◆ **REQUIRED TASKS**
(1) In the perceptron notebook, rewrite the stretch from "ref_notes_flat = tf.layers.flatten(self.ref_notes)" through "[-1, self.annotations_per_window, self.note_range])", renaming "ref_notes_flat" to "reference_notes_flat".
(2) Write the next part of the perceptron notebook, continuing after its final line.

◆ **PASSAGE**
⟨

# Baseline perceptron experiment
In this notebook we implement a baseline one-layer neural network with _raw audio samples_ as an input and one _note probability vector_ as an output. After one epoch, the model reaches 30% accuracy on test set. Accuracy on train set is very low (23%) which suggests that the model capacity is too low.

Metric | Result
--- | ---
Precision | 62.05%
Recall | 37.33%
Accuracy | 30.39%


In [None]:
# for automatic reloading of my libraries
%load_ext autoreload
%autoreload 2

In [None]:
import tensorflow as tf
import numpy as np

import datasets
from model import Network

import visualization as vis

import datetime

In [None]:
MUSICNET_ROOT = "/home/jirka/bakalarka/melody_extraction/datasets/musicnet"
test_data = datasets.musicnet_dataset(MUSICNET_ROOT, "test")
train_data = datasets.musicnet_dataset(MUSICNET_ROOT, "train")

In [None]:
annotations_per_window = 1
context_width = 944

test_dataset = datasets.AADataset(test_data, annotations_per_window, context_width, shuffle_batches=False)
train_dataset = datasets.AADataset(train_data, annotations_per_window, context_width, shuffle_batches=True)

In [None]:
# small dataset for manual evaluation
small_test_data = [
    test_data[3].slice(15,20.8), # solo cello
    test_data[9].slice(56,61.4), # solo piano
    test_data[5].slice(55.6,61.6), # orchestra
    test_data[2].slice(17.65,27), # violin + string section
]
small_test_dataset = datasets.AADataset(small_test_data, annotations_per_window, context_width, shuffle_batches=False)

In [None]:
def create_model(self, args):
    # Perceptron baseline
    audio_net = tf.layers.dense(self.window, 1000, activation=tf.nn.relu)
    output_layer = tf.layers.dense(audio_net, self.note_range*self.annotations_per_window, activation=None, name="output")
    ref_notes_flat = tf.layers.flatten(self.ref_notes)

    self.note_probabilites = tf.reshape(output_layer, [-1, self.annotations_per_window, self.note_range])
    self.est_notes = tf.cast(tf.greater(self.note_probabilites, 0.5), tf.float32)
    
    self.loss = tf.losses.sigmoid_cross_entropy(ref_notes_flat, output_layer)

⟩

◆ **GIVEN MATERIAL**
⟨

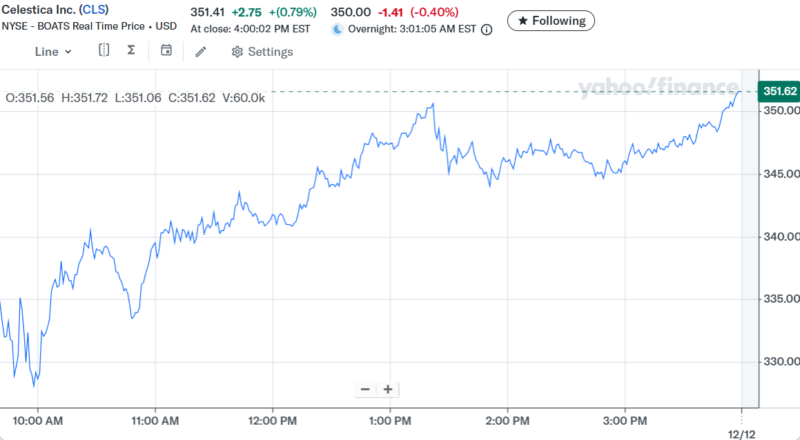This screenshot has width=800, height=440.
Task: Click the overnight info circle icon
Action: coord(487,30)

⟩

◆ **ANSWERS BELOW**
(1)
reference_notes_flat = tf.layers.flatten(self.ref_notes)

    self.note_probabilites = tf.reshape(output_layer, [-1, self.annotations_per_window, self.note_range])

(2)
    global_step = tf.train.create_global_step()
    self.training = tf.train.AdamOptimizer().minimize(self.loss, global_step=global_step)

In [None]:
restore = None

# Create logdir name
args = {
    "threads": 6,
    "batch_size": 64,
    "logdir": None,
    "annotations_per_window": test_dataset.annotations_per_window,
    "window_size": test_dataset.window_size,
    "note_range": 96,
    "samplerate": test_dataset.samplerate
}
name = "{}-bs{}-apw{}-wsiz{}".format(
    datetime.datetime.now().strftime("%m-%d_%H%M%S"),
    args["batch_size"],
    args["annotations_per_window"],
    args["window_size"],
)

if restore:
    name = restore
args["logdir"] = "models/" + name

print(name)

# Construct the network
network = Network(threads=args["threads"])
network.construct(args, create_model)

if restore:
    network.restore()

In [None]:
epochs = 1
network.train(train_dataset, test_dataset, small_test_dataset, args["batch_size"], epochs, eval_every_n_batches=10000, save_every_n_batches=20000)

In [None]:
network.save()
print("Testing dataset metrics:")
acc = network.evaluate(test_dataset, args["batch_size"], print_detailed=True)
print("\nSmall testing dataset metrics:")
acc = network.evaluate(small_test_dataset, args["batch_size"], visual_output=True, print_detailed=True)

In [None]:
# play the small testing dataset
vis.samplesplayer(small_test_dataset.all_samples(), small_test_dataset.samplerate)